Se il personaggio di Phil rimane una costante in tutta la trilogia, perché ha capito tutto, Alan invece, questa volta senza spalla, è il catalizzatore di tutti gli eventi che vanno storti nel film, mentre Stu deve affrontare quello che ha sbagliato e arrivare a termini con questi errori, (il tatuaggio?, ndr.). Nonostante questo, questa volta Stu sarà un po’ più composto, grazie alla moglie, ma continuerà a incorporare le precedenti versioni del personaggio. Durante il film potremmo intravedere le cicatrici del famoso tatuaggio di Stu, che si era fatto durante gli eventi di Una notte da leoni 2, mentre per la fine del film il tatuaggio farà una breve ricomparsa.

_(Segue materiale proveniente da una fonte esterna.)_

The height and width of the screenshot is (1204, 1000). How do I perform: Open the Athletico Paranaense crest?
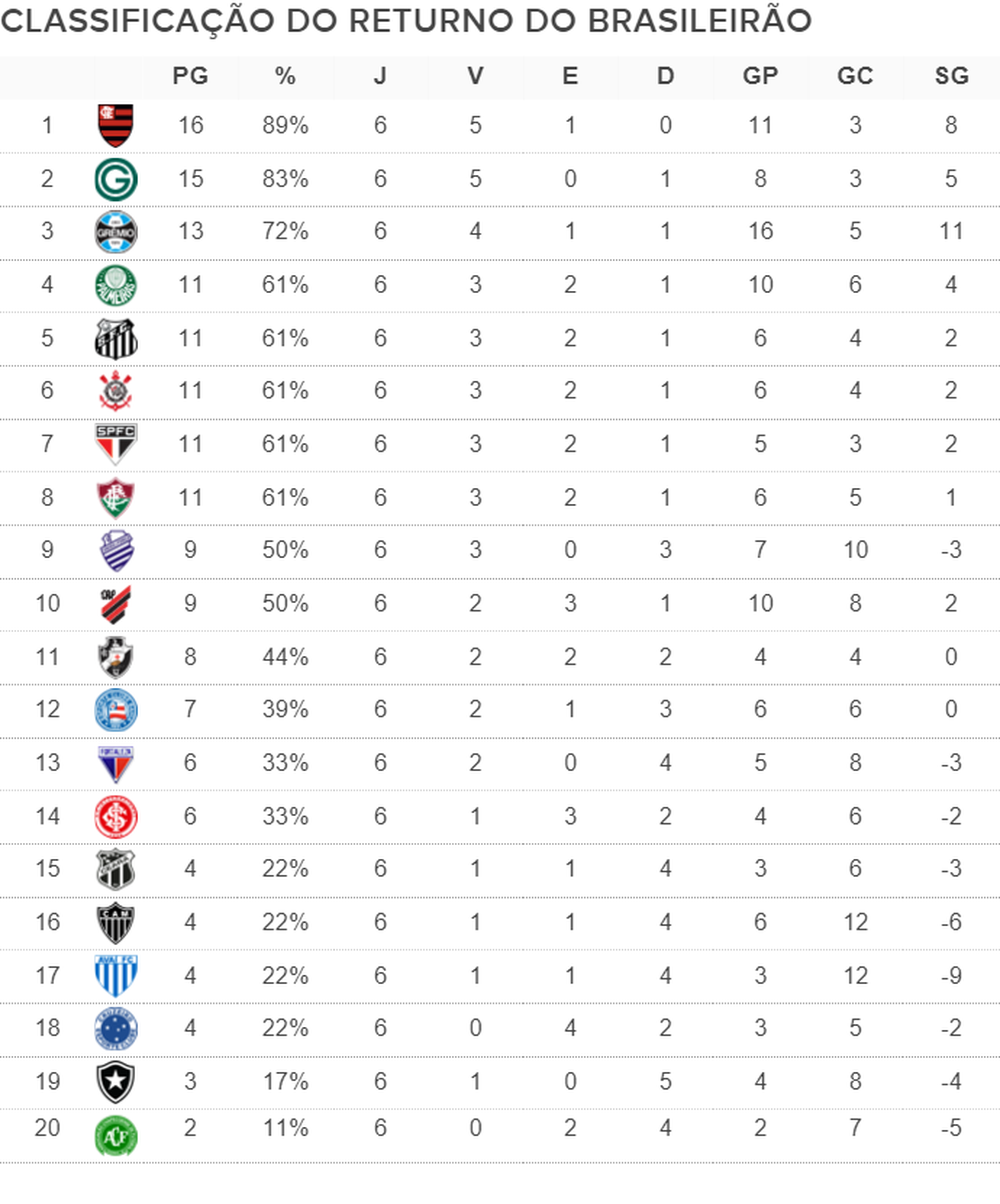pyautogui.click(x=116, y=604)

Il personaggio interpretato da Bartha questa volta è più coinvolto, anche se ‘tragicamente’, e avrà un ‘interessante incontro’ con il personaggio interpretato da John Goodman. Quest’ultimo è stato definito un uomo pericoloso, e la presenza oscura che aleggia sin dal primo film. Il personaggio di Chow, questa volta più presente, è stato ‘pienamente realizzato e stratificato’.

La pellicola inizierà con un apertura epica e si concluderà con la riapparizione di alcuni dei vecchi personaggi, come quello interpretato da Heather Graham, e un breve cameo di Phillips nei panni di Mr Creepy che non ha nessun buona intenzione, di nuovo per nessun motivo. Ci sarà anche un estesa scena ambientata in un tunnel sotterraneo in costruzione, ma non è stato anticipato come verrà usata.